The rhubarb also contains minerals, like iron. It is a component of hemoglobin, which means it is essential for transporting the components needed for cell function. Iron deficiency leads to the development of iron deficiency anemia, which manifests itself in weakness, drowsiness, as well as headaches, and dizziness. However, we must remember that rhubarb contains large amounts of oxalates, which reduce the absorption of iron. We can reduce their amount by cooking or baking rhubarb.

Other ingredients that determine the health-promoting properties of rhubarb

Minerals, dietary fiber, and vitamins are not the only ingredients that determine the health-promoting properties of rhubarb. Stilbenes and anthraquinones can also be found in rhubarb.

  • Stilbens – compounds with anti-inflammatory and antioxidant properties. In addition, they show anti-cancer properties and reduce bronchospasm.
  • Anthraquinones – their healing properties are widely used in pharmacotherapy. Anthraquinones have anti-tumor, antiviral, and antifungal properties.

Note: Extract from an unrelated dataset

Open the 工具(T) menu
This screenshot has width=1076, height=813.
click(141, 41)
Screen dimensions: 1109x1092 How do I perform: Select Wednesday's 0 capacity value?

Despite such a large amount of health-promoting ingredients, there are also some contraindications to eating rhubarb. This vegetable is not recommended for people with oxalate stones, osteoporosis, and gout because it has a lot of oxalates. Due to the risk of irritation of the gastrointestinal tract, rhubarb should also be abandoned by people who are ill, e.g. for ulcerative colitis, Crohn’s disease, as well as infections with diarrhea, flatulence, and indigestion.

Culinary properties

Rhubarb is a vegetable that has a characteristic sour taste. The slightly sweeter red petioles can be used to prepare juices, compotes, and preserves. Rhubarb wins our hearts and taste buds also as an ingredient in yeast cakes. It goes well with other holiday fruits, such as strawberries and raspberries. However, we do not have to limit ourselves to using it to prepare sweet dishes. Rhubarb can also be a good addition to meat dishes. Supporters of sour taste can eat it even raw (with a small addition of sugar), however, it should be remembered that in this form it has more oxalates. In addition, you should not overdo it with the amount of sugar, the consumption of which promotes tooth decay, carbohydrate disorders as well as overweight and obesity.

Summary

The rhubarb season is quite short. Therefore, if we want to take advantage of its pro-health and taste values, we should hurry! We can also always think about preparing “stocks for the winter”, for example in the form of compotes and preserves with the addition of this healthy vegetable. Including rhubarb in the diet can help us maintain healthy body weight, delay the aging process, and reduce the risk of cardiovascular disease and cancer.